**EXCERPTED TEXT:**
>>
Ask Slashdot: Where Can I Buy Legal Game ROMs?
PktLoss writes "I'm interested in building an arcade machine, following the footsteps of Cmdr Taco among many others. Not being all that interested in piracy, I need to find somewhere to buy games. StarROMs used to be the kind of thing I was looking for, though with an incredibly short catalog. The MAME people have a few available for free (non-commercial), but this isn't going to sate my needs. There's an entire cottage industry supporting this goal. People are ready to sell me plans, kits, buttons, joy sticks, glass marquees, and entire machines. That's fantastic, but where can I get the games? I refuse to believe that this entire industry is built on piracy."
Who would you be buying it from? In most cases you'd just be buying a shady company for a pirated ROM regardless. Most of the companies that made these games no longer exist. Any IP is going to be owned by a large corp like Nintendo, who will want you to buy their console and not DIY You are saying you do not want to pirate, while at the same time you want to use this content in an un-authorized/un-approved way. Piracy is your only real option if you want to play "popular" game ROMs.
<<
**EXERCISE TASK 1:** Reproduce verbatim the portion of the entries that begins with the line containing "Given: Adjust the crossfader slider" and ends with the line containing "Looking at the screenshot, I should 322,255.", including both of those lines.
The Slashdot post above has no connection to the entries that come after it.

**INPUT RECORDS:**
>>
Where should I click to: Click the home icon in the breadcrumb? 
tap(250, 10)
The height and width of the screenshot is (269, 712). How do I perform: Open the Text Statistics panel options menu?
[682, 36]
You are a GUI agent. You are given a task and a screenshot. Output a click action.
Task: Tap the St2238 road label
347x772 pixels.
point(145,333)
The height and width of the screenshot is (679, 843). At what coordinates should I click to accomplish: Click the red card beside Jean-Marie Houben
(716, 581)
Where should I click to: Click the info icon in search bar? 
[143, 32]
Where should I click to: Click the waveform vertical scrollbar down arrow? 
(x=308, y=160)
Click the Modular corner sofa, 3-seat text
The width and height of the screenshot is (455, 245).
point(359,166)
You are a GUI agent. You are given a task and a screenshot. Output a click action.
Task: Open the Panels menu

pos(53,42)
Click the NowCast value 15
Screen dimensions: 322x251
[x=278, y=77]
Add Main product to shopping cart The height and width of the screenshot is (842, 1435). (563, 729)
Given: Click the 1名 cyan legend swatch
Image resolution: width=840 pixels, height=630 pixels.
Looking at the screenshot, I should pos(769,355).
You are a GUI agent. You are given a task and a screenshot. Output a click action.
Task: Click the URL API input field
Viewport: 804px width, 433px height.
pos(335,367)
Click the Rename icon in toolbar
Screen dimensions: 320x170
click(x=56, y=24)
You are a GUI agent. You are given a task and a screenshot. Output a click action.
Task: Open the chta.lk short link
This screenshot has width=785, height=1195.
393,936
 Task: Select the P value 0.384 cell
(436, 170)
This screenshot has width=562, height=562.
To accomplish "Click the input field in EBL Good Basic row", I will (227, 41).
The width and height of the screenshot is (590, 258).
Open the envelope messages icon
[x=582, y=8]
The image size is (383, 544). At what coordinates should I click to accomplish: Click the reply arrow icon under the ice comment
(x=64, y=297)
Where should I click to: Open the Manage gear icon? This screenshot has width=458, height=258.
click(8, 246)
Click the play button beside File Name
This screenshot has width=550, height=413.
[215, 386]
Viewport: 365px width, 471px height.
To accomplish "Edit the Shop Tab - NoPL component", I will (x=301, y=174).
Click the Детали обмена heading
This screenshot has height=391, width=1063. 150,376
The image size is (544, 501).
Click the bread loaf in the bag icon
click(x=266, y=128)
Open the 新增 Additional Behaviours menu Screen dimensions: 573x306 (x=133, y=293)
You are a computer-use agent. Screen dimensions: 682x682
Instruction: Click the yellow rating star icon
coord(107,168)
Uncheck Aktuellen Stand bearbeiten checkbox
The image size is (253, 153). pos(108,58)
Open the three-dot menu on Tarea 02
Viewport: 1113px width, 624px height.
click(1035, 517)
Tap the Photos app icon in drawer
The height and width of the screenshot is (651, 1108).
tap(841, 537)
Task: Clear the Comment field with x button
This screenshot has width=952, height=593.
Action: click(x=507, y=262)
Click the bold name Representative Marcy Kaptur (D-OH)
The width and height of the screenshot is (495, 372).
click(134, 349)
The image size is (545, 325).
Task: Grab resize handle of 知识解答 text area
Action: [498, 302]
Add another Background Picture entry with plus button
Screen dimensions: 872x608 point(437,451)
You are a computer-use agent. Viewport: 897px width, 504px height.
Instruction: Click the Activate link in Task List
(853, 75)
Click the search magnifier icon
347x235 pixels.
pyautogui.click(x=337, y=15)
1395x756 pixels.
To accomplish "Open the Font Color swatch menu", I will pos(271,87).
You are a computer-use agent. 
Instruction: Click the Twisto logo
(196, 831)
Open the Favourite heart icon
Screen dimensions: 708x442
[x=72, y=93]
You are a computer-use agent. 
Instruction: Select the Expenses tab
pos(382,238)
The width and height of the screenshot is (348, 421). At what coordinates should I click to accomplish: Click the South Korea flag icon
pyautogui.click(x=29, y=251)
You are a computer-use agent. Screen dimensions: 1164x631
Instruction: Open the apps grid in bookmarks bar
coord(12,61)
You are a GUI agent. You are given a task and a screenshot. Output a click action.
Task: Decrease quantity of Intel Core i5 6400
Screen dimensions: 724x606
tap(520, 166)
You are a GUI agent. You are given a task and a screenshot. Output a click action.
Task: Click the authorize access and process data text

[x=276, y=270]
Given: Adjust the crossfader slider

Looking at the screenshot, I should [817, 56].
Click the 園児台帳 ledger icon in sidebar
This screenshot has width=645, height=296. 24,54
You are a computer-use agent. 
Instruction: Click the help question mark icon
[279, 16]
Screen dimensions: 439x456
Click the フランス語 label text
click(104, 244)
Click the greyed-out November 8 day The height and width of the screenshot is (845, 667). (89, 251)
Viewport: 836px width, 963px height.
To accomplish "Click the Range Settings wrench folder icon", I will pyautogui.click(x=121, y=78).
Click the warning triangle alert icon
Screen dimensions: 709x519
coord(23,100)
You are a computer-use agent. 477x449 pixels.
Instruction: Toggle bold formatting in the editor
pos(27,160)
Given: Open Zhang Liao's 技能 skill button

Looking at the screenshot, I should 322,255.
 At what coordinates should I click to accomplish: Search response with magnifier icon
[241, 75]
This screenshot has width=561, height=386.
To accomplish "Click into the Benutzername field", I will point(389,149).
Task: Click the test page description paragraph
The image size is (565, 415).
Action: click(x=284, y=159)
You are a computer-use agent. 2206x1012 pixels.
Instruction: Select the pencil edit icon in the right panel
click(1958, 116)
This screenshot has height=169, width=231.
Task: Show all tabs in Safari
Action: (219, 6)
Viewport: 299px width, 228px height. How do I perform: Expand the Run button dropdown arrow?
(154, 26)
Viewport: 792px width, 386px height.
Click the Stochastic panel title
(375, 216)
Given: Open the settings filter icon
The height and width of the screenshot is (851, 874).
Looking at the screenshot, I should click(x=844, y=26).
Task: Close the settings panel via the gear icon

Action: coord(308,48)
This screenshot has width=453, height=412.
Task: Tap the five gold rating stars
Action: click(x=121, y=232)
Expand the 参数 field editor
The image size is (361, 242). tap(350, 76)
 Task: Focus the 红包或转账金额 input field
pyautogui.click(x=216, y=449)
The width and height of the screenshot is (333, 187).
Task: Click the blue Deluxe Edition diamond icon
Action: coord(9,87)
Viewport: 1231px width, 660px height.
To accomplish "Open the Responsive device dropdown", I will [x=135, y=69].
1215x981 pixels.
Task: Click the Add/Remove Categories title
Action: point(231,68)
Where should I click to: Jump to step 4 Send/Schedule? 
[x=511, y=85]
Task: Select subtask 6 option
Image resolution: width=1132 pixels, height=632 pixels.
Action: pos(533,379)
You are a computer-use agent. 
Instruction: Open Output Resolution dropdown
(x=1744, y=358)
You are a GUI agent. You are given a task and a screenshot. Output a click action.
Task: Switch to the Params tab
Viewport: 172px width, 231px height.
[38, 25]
<<
**EXERCISE TASK 2:** Transcribe the Slashdot post about legal game ROMs in full, word for word.

**WRITTEN REPLY 1:**
Given: Adjust the crossfader slider

Looking at the screenshot, I should [817, 56].
Click the 園児台帳 ledger icon in sidebar
This screenshot has width=645, height=296. 24,54
You are a computer-use agent. 
Instruction: Click the help question mark icon
[279, 16]
Screen dimensions: 439x456
Click the フランス語 label text
click(104, 244)
Click the greyed-out November 8 day The height and width of the screenshot is (845, 667). (89, 251)
Viewport: 836px width, 963px height.
To accomplish "Click the Range Settings wrench folder icon", I will pyautogui.click(x=121, y=78).
Click the warning triangle alert icon
Screen dimensions: 709x519
coord(23,100)
You are a computer-use agent. 477x449 pixels.
Instruction: Toggle bold formatting in the editor
pos(27,160)
Given: Open Zhang Liao's 技能 skill button

Looking at the screenshot, I should 322,255.

**WRITTEN REPLY 2:**
Ask Slashdot: Where Can I Buy Legal Game ROMs?
PktLoss writes "I'm interested in building an arcade machine, following the footsteps of Cmdr Taco among many others. Not being all that interested in piracy, I need to find somewhere to buy games. StarROMs used to be the kind of thing I was looking for, though with an incredibly short catalog. The MAME people have a few available for free (non-commercial), but this isn't going to sate my needs. There's an entire cottage industry supporting this goal. People are ready to sell me plans, kits, buttons, joy sticks, glass marquees, and entire machines. That's fantastic, but where can I get the games? I refuse to believe that this entire industry is built on piracy."
Who would you be buying it from? In most cases you'd just be buying a shady company for a pirated ROM regardless. Most of the companies that made these games no longer exist. Any IP is going to be owned by a large corp like Nintendo, who will want you to buy their console and not DIY You are saying you do not want to pirate, while at the same time you want to use this content in an un-authorized/un-approved way. Piracy is your only real option if you want to play "popular" game ROMs.